Bayes and Big Data: The Consensus Monte Carlo Algorithm
Venue
International Journal of Management Science and Engineering Management (2016) (to appear)
Publication Year
2016
Authors
Steven L. Scott, Alexander W. Blocker, Fernando V. Bonassi
BibTeX
Abstract
A useful definition of ``big data'' is data that is too big to comfortably process
on a single machine, either because of processor, memory, or disk bottlenecks.
Graphics processing units can alleviate the processor bottleneck, but memory or
disk bottlenecks can only be eliminated by splitting data across multiple machines.

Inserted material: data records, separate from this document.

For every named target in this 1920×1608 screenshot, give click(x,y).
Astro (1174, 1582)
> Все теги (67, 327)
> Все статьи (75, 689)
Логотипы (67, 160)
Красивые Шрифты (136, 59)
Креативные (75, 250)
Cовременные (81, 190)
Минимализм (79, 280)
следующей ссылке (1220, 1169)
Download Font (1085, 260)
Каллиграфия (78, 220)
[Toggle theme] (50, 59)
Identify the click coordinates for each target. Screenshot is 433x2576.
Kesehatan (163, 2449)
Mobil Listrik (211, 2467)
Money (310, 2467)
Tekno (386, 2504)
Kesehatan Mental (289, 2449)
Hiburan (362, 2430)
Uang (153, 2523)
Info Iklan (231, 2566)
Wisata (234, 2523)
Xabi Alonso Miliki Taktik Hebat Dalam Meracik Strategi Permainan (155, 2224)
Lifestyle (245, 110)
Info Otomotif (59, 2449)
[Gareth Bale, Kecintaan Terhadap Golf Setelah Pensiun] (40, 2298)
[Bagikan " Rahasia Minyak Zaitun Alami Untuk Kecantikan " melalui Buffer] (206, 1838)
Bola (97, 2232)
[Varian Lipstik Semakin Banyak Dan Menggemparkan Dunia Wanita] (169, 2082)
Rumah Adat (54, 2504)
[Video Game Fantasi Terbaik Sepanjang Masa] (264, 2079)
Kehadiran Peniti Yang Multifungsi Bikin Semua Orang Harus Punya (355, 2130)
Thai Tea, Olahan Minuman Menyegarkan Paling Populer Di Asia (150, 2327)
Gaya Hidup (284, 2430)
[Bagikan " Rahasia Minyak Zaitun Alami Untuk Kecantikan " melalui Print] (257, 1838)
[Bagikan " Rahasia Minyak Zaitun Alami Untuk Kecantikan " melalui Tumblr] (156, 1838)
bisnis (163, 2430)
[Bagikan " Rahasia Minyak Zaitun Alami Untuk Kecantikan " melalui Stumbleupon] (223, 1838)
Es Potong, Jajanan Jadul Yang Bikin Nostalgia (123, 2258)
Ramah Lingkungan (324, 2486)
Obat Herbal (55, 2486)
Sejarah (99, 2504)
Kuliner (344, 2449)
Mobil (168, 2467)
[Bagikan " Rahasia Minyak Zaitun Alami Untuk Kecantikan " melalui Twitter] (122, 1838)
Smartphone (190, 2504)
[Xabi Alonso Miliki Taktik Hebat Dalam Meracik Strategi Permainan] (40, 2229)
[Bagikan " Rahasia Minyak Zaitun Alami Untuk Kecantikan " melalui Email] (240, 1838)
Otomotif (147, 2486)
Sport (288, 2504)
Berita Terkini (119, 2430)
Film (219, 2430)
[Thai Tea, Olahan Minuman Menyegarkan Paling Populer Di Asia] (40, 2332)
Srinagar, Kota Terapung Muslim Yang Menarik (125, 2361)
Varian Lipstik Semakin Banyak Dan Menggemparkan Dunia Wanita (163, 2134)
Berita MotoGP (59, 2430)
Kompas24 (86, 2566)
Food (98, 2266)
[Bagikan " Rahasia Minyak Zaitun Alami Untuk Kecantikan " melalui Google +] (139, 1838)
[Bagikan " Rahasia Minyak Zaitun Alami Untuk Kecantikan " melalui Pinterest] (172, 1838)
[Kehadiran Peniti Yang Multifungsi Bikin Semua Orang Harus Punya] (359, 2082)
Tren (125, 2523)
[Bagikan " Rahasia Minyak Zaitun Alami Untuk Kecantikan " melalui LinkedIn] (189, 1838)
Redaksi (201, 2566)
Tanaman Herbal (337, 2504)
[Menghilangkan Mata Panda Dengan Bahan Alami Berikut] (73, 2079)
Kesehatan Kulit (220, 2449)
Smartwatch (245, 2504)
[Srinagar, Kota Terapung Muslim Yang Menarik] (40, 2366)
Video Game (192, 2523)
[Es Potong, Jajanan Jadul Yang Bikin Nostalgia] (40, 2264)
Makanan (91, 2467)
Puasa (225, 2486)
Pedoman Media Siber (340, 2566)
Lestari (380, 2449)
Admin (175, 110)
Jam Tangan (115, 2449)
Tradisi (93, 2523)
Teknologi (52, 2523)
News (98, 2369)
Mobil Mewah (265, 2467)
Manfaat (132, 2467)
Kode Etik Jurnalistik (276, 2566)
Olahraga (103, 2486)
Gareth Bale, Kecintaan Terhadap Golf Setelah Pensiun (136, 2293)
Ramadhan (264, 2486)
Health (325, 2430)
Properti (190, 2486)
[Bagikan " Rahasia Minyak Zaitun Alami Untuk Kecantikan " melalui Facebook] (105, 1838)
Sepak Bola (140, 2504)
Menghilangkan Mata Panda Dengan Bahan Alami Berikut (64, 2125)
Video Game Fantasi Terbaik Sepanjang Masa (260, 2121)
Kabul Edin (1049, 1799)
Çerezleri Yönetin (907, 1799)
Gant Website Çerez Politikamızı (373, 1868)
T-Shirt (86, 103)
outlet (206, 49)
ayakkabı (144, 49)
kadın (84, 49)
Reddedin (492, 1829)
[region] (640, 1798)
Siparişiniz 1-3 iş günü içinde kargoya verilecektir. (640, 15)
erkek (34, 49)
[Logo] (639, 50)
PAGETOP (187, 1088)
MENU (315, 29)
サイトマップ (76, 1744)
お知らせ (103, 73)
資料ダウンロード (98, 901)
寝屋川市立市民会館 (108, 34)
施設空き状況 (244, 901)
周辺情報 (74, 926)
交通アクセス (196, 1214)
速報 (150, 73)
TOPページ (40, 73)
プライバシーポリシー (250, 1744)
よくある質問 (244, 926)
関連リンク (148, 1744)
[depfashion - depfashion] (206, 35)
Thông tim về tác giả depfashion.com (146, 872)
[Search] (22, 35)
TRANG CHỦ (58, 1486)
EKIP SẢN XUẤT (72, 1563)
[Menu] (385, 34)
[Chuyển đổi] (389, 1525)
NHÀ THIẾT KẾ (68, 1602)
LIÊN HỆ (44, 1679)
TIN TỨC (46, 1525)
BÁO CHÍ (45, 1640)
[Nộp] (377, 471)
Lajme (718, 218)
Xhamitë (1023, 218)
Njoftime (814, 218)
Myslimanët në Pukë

Communication between large numbers of machines is expensive (regardless of the
amount of data being communicated), so there is a need for algorithms that perform
distributed approximate Bayesian analyses with minimal communication. Consensus
Monte Carlo operates by running a separate Monte Carlo algorithm on each machine,
and then averaging individual Monte Carlo draws across machines. Depending on the
model, the resulting draws can be nearly indistinguishable from the draws that
would have been obtained by running a single machine algorithm for a very long
time. Examples of consensus Monte Carlo are shown for simple models where
single-machine solutions are available, for large single-layer hierarchical models,
and for Bayesian additive regression trees (BART).